Substituted Aluminum and Zinc Quinolates with Blue-Shifted Absorbance/Luminescence Bands:  Synthesis and Spectroscopic, Photoluminescence, and Electroluminescence Characterization

Two novel lumophores based on aluminum and zinc metallo-8-hydroxyquinolates have been prepared as electroluminescent materials, and their absorbance, photoluminescence, and electroluminescence properties compared with unsubstituted versions of these same complexes. 8-Hydroxy-5-piperidinylquinolinesulfonamide (1) was synthesized in order to add an electron-withdrawing substituent at the 5-position in 8-hydroxyquinoline, increasing the solubility of the corresponding metal quinolate complexes in nonpolar solvents, and producing a blue-shift in the emission wavelength maximum, relative to complexes formed from the unsubstituted compound.
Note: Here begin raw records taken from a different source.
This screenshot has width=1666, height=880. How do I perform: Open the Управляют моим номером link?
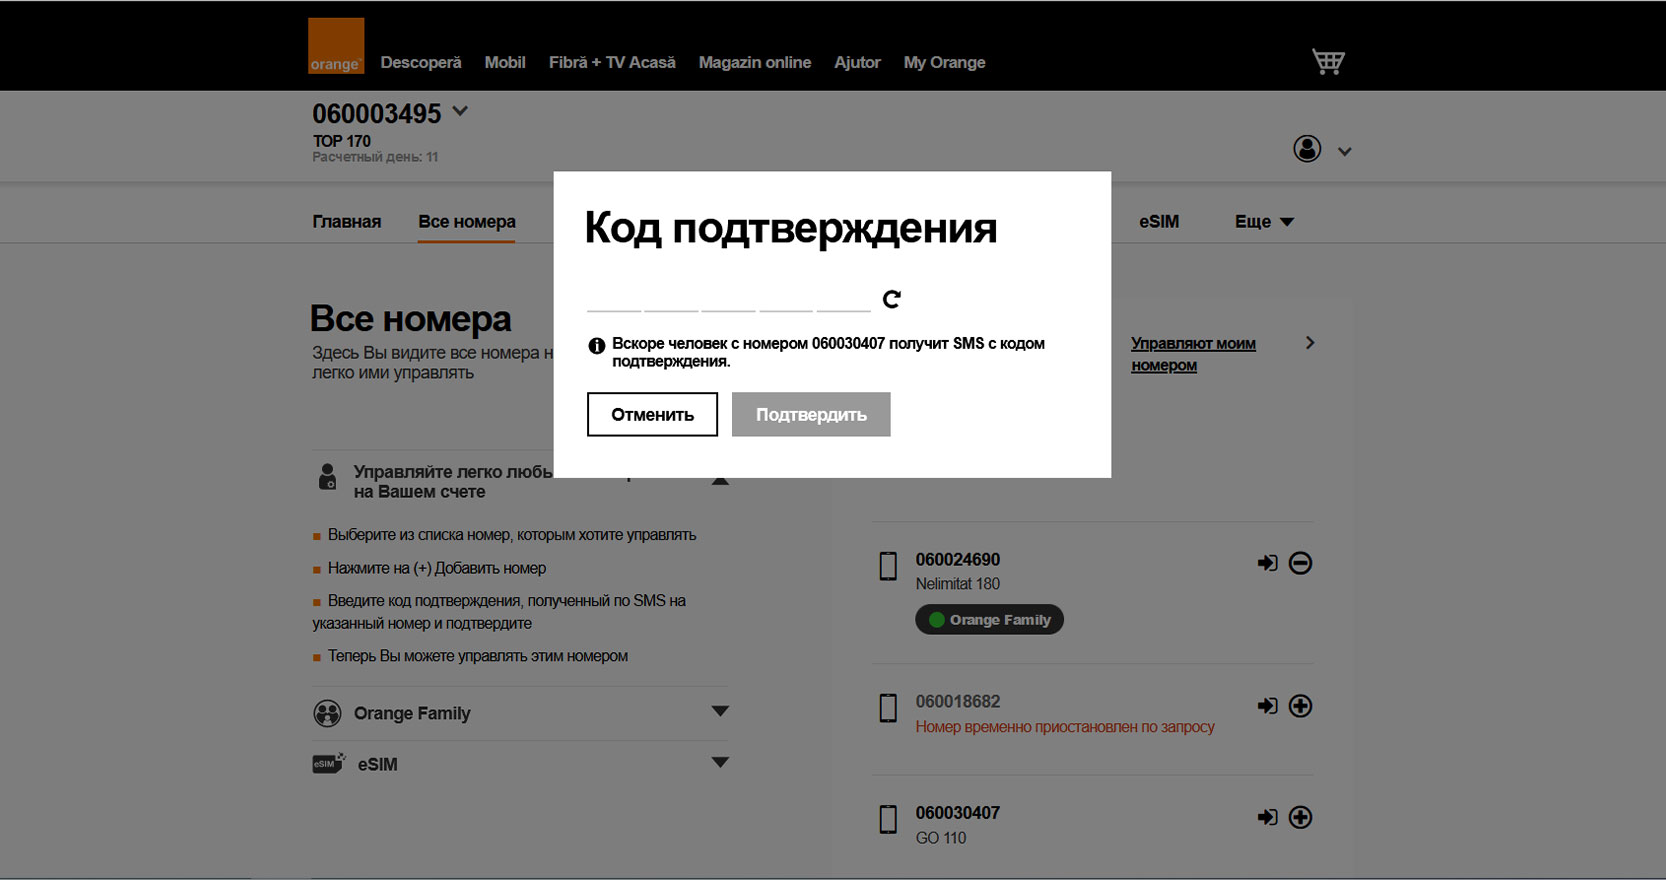(1192, 354)
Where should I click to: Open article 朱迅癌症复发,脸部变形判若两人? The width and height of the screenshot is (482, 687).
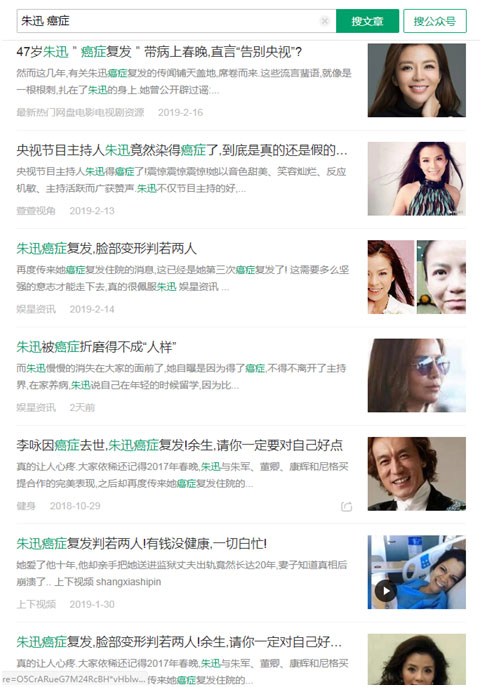point(106,248)
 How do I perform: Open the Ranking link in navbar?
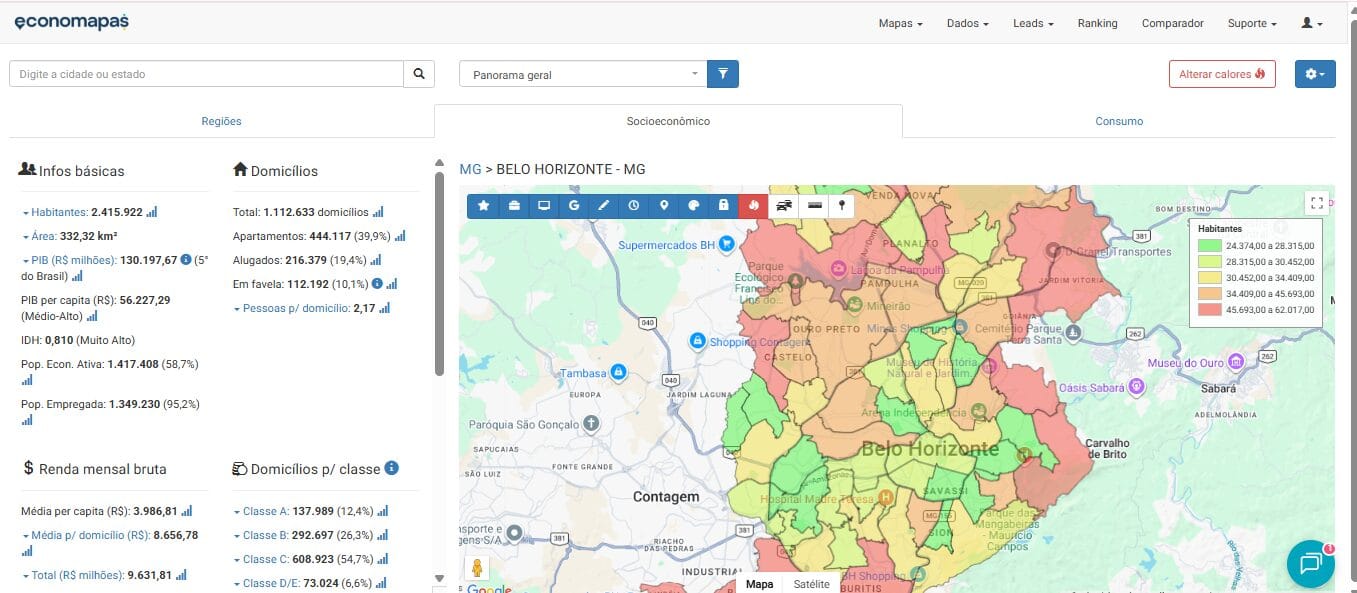(x=1097, y=23)
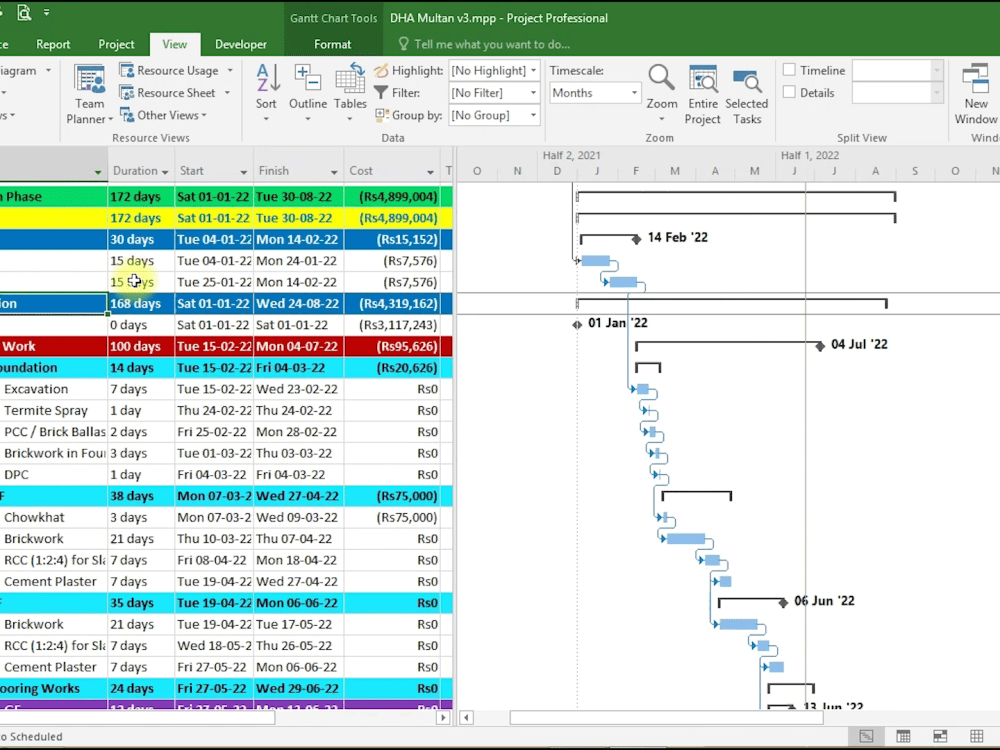
Task: Switch to Gantt Chart via status bar icon
Action: point(866,736)
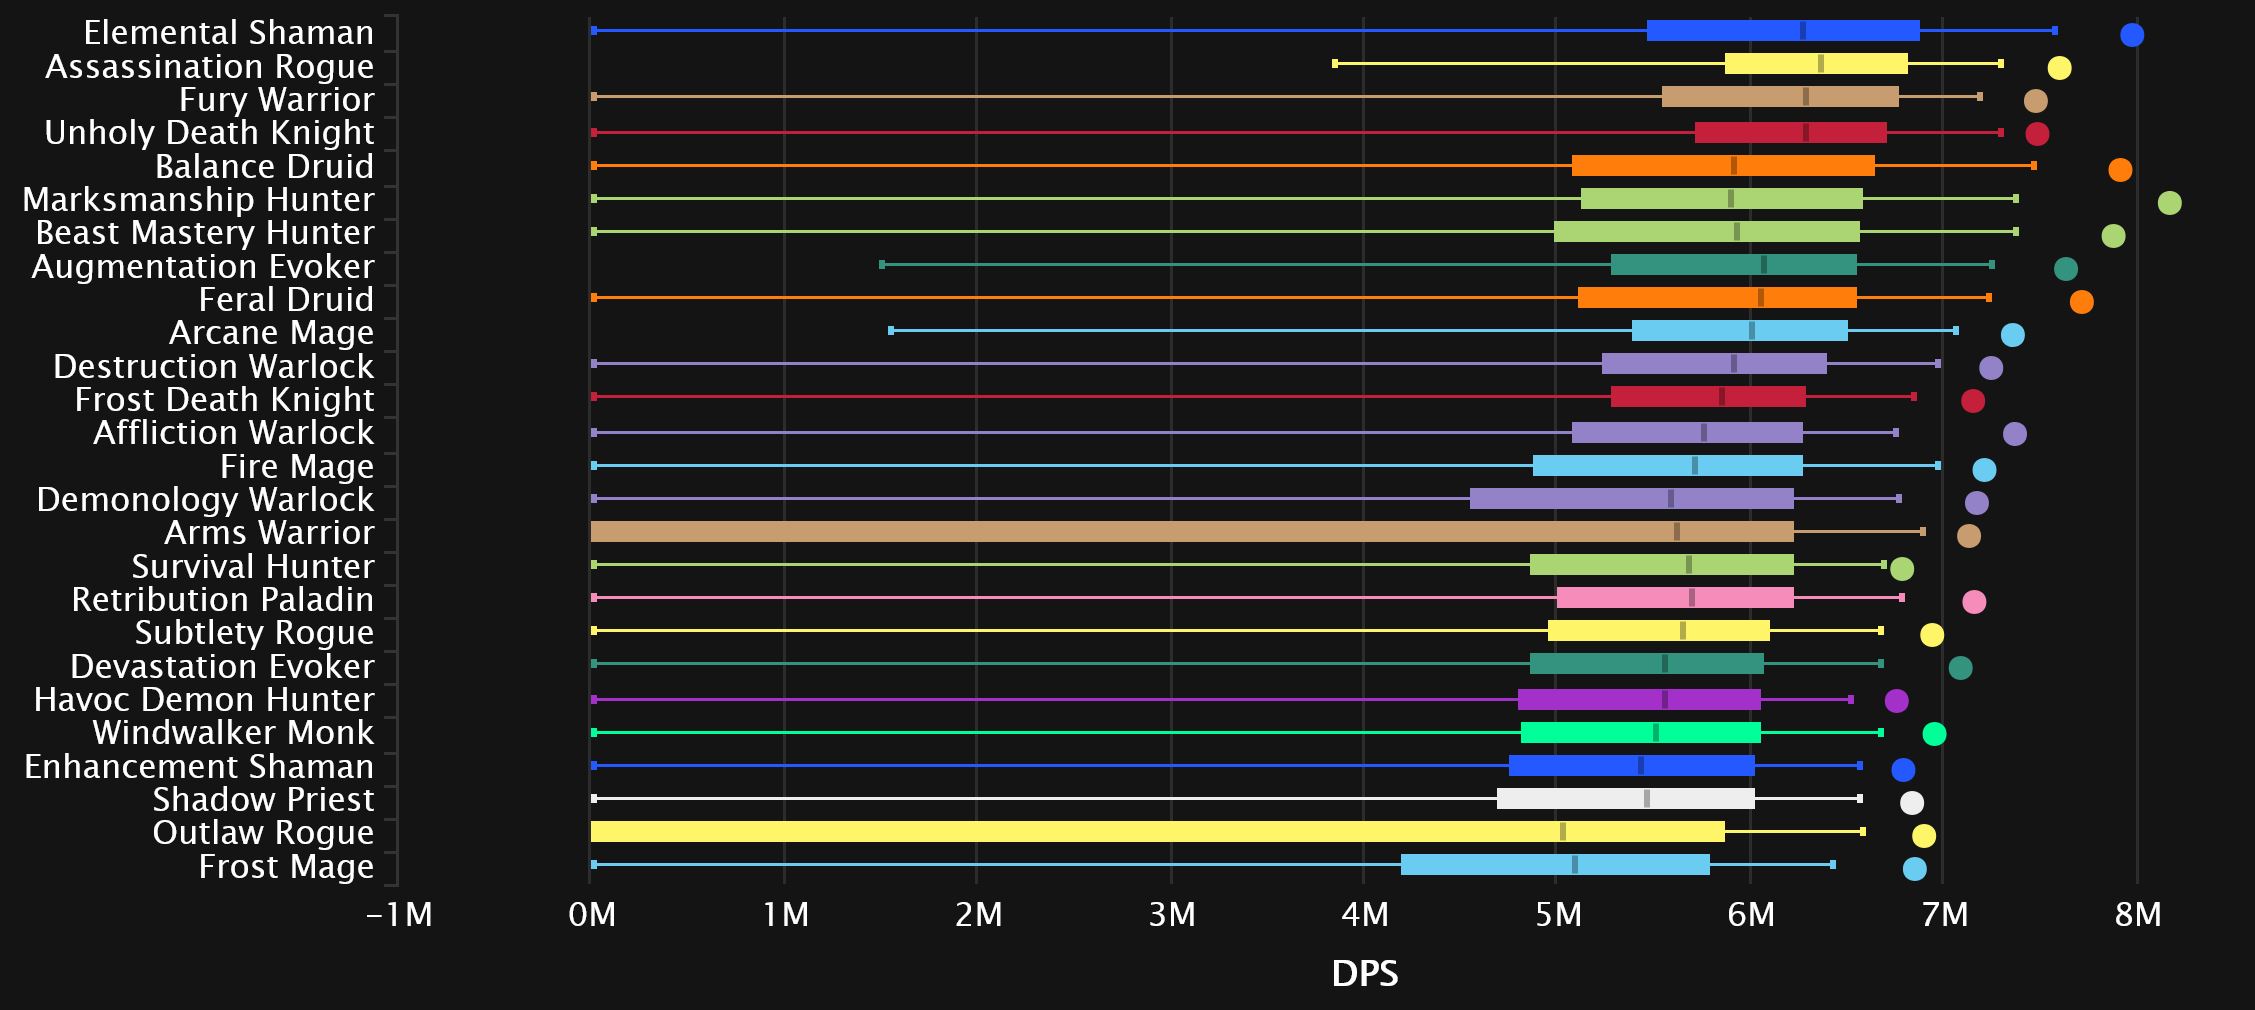Click the Elemental Shaman blue outlier dot

tap(2131, 35)
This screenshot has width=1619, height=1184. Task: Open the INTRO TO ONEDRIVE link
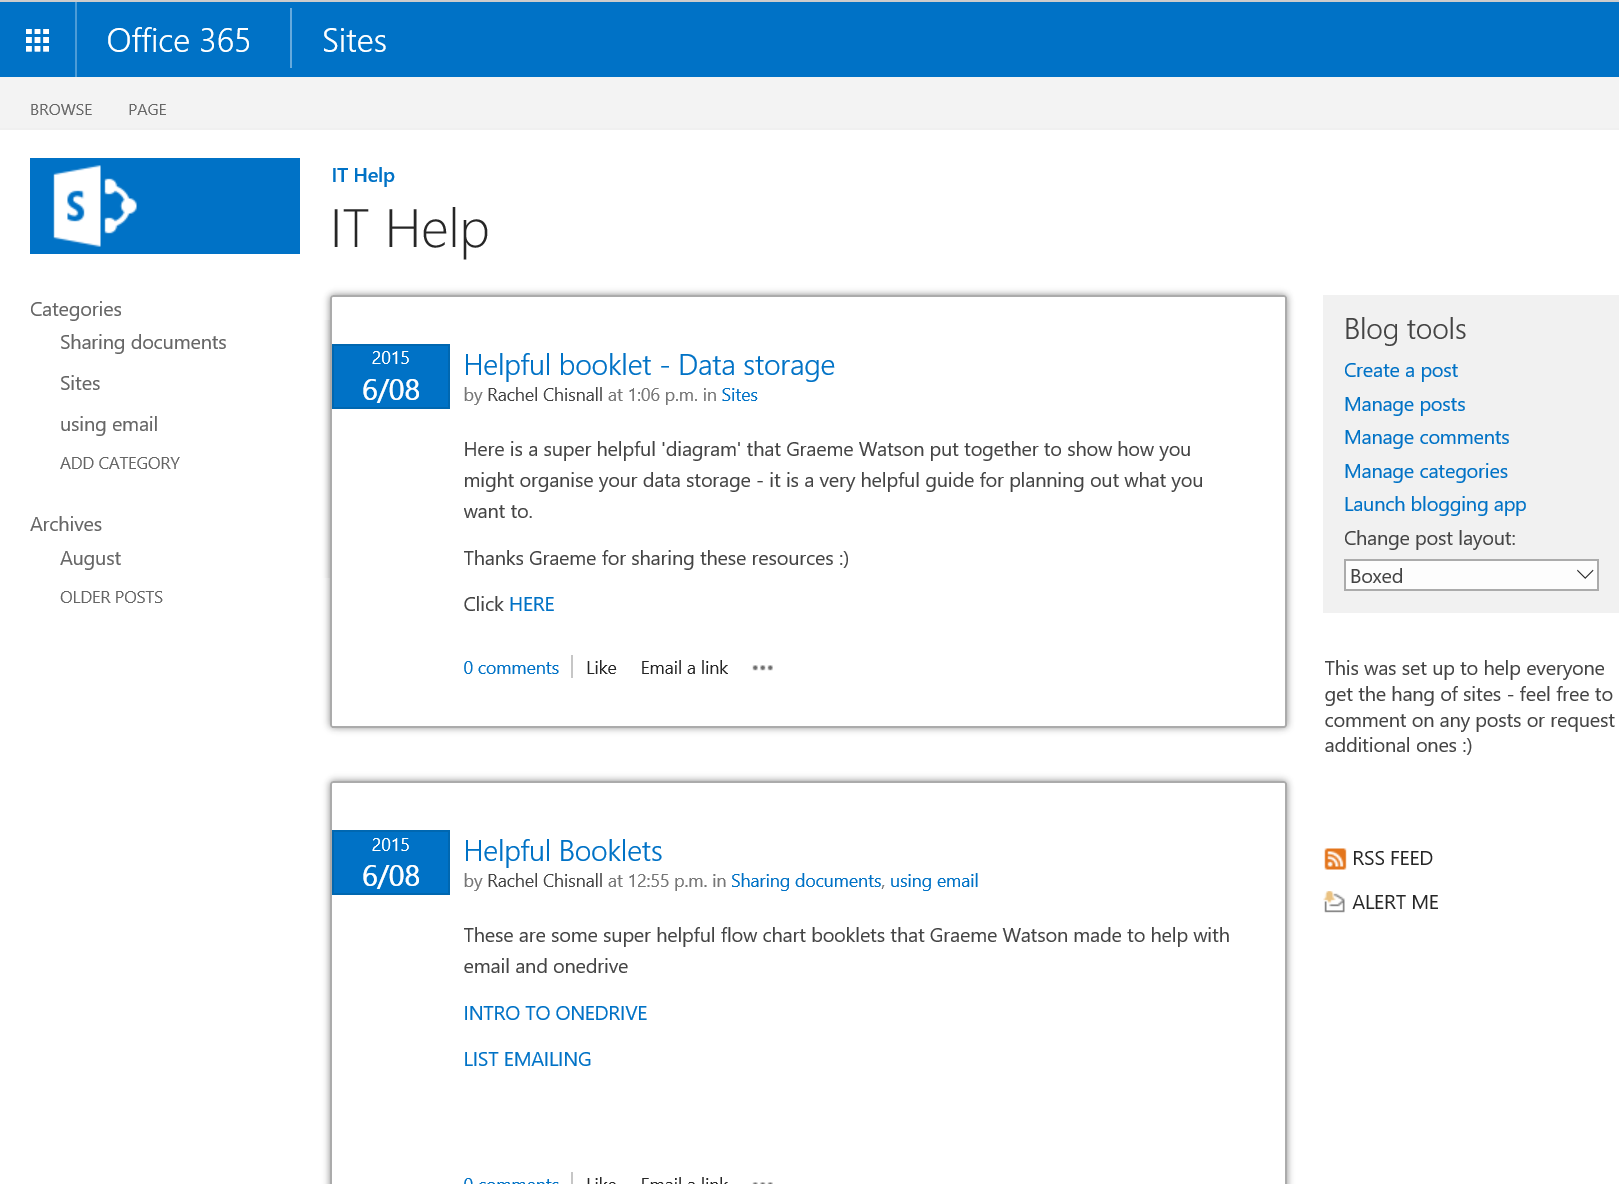555,1013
The aluminum complex (Al(QS)3) and the zinc complex (Zn(QS)2) of 1 were compared with the aluminum and zinc complexes of unsubstituted 8-hydroxyquinoline (AlQ3 and ZnQ2), both as solutions and as pure thin films, or as poly(N-vinylcarbazole) (PVK) thin films doped with the metal quinolates. Ultraviolet photoelectron spectroscopy data are presented to assist in estimating the energies of the highest occupied molecular orbitals (HOMO) of AlQ3, ZnQ2, Al(QS)3, and Zn(QS)2. Electroluminescence data shows that ITO/Al(QS)3−PVK/aluminum and ITO/Zn(QS)2−PVK/aluminum devices exhibit good diode-like electrical behavior. Electroluminescence spectra mimic the photoluminescence spectra for all complexes.